本書を読みながら思うのは、この手のビジネス書って起業家を相手にしていることが多いんですが、

おそらくほとんどの人が活かせる内容になっています

組織のマネジメントのやり方が大きくクローズアップされているんですが、自分の配属された部署、チーム、アルバイト先、サークル、もっといえば、学校の教室、職員室といった単位で見ることができるんですよね。

ビジネス書の極意は、自分の環境で実践すること

これにあるんですよ。
「ああ、こういう人もいるんだよね」「こんな人になれたらいいな」なんて思っていたら一生そうなれませんもんね。
だから、自分が実践する立場で考えながら読んでみました。それがいいですよ。


神話のマネジメント(神田昌典)

2.やっぱり面白いのは桃太郎理論

神田さんの書籍でしょっちゅう出てくる組織の人間模様に、桃太郎があります。
自分的にはこれが一番実践的につかそうです。

桃太郎の登場人物は以下の4人(匹)。桃太郎、さる、きじ、いぬ。
それが組織の中では次のような役割を果たします。

桃太郎:起業家(軍人)
犬:実務家(魔術師)
さる:管理者(官僚)
きじ:統合者(恋人・道化師)

起業家と管理者は仲が悪く、実務家と統合者が仲が悪いのがポイントです
つまり、組織というのは、色んな人がいて、主義主張が違うのでお互いにいいところを出し合わないと、足を引っ張り合うということ。
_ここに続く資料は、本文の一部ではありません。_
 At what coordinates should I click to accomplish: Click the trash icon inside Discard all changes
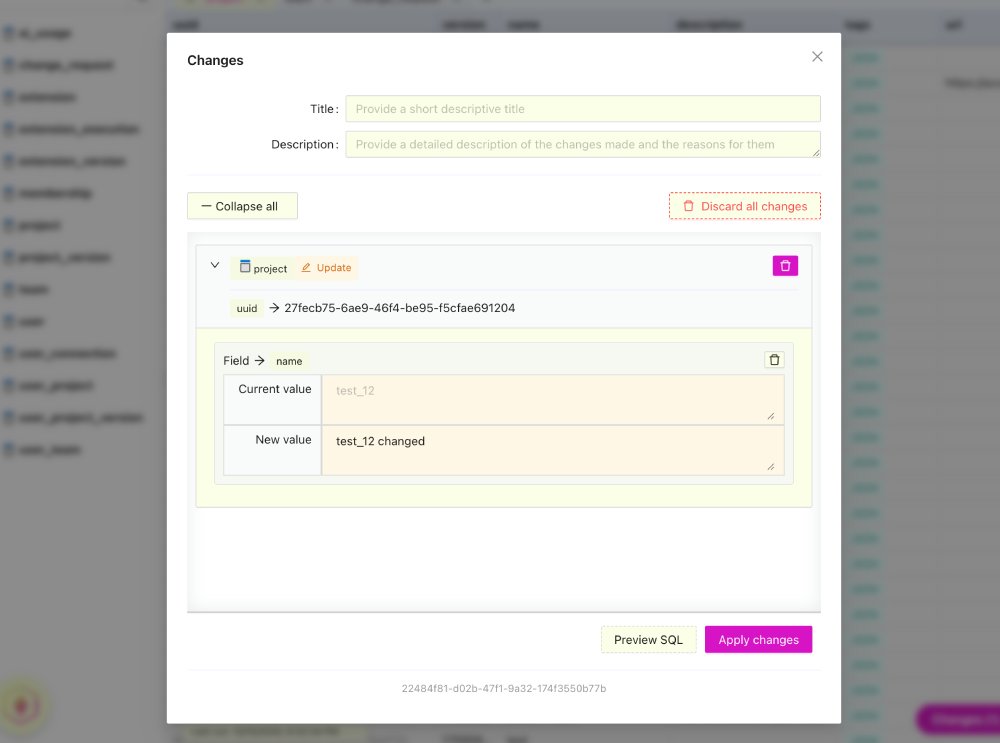687,205
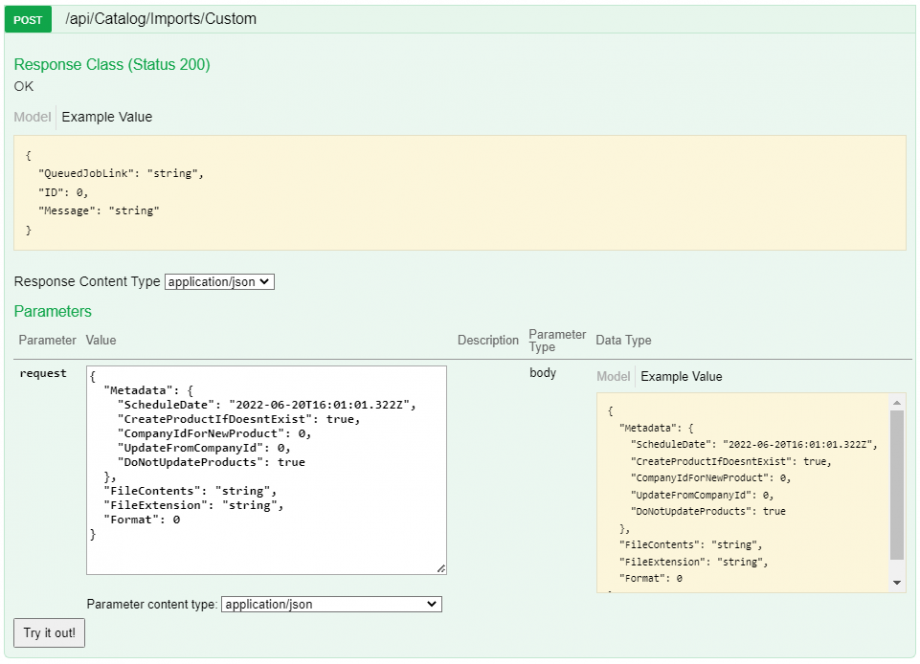Click the request textarea resize handle
The image size is (920, 664).
pyautogui.click(x=441, y=566)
起業家がアイディアを出し、それを実務家が実現させていきます。
そうして会社(組織、団体、サークルなど)が成長していきます。

会社が成長していくと、今度は仕事をシステム化・ルール化・ルーティン化する必要が出てきて、管理者が登場し、力を発揮します。
そんな中で、起業家が次のことをしたいとなると、ルール化を目指す管理者には混乱を与えますので、問題化するわけです。
起業家はこういう時期にはおとなしくしているべきですが、それぞれの役割もあり、なかなかそうできません。
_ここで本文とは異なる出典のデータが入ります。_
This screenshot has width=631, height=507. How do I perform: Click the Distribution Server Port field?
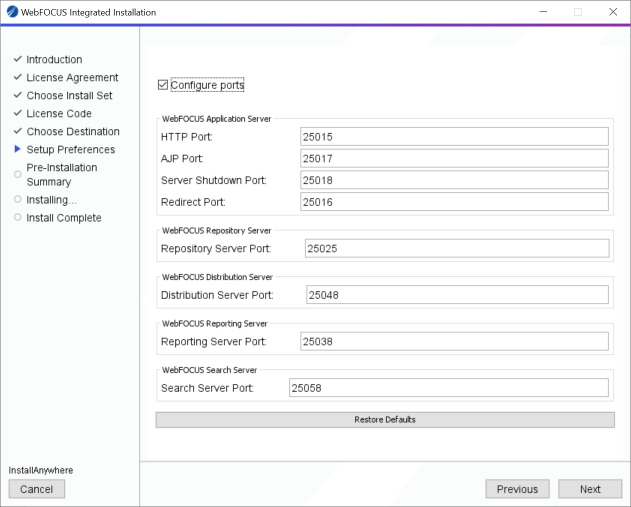[456, 295]
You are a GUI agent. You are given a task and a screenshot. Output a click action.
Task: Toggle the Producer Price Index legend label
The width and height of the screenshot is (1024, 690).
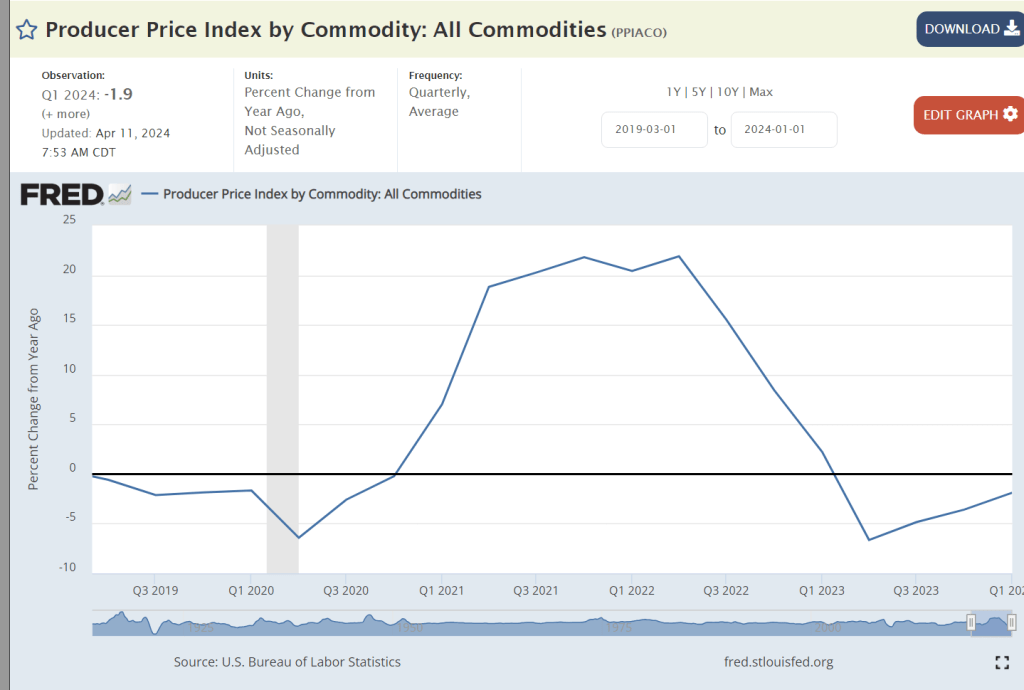pyautogui.click(x=321, y=194)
社内の混乱をおさめ、対立の橋渡しをするのが統合者の出番です。
統合者は勇気と愛の象徴であり、グループをまとめあげていきます。

あなたはどの役割でしょうか?


考えると面白いと思いませんか??

ぼくは起業家なんじゃないかと思っていた時期もありますが、現実的には統合者ですねえ。
気性等の問題もあり、一番向いていると思います。

つまり、各人が自分の役割を意識し、どの場面で自分が活躍し、どの場面では息を潜めているべきかを考えるのは大事なんですよね。
また、組織内のパワーバランスを考える時に有効で、今組織がどのような方向に傾倒しているのかを意識する軸にもなります。




3.春夏秋冬理論

神田さんが主張する理論の1つに春夏秋冬理論があります。
1年の季節を自分の人生の12年間に当てはめて考えるようなやり方です。
今自分は冬の時期だから小さく試してみようとか、今は夏だからどんどん攻めの展開で行こうとか。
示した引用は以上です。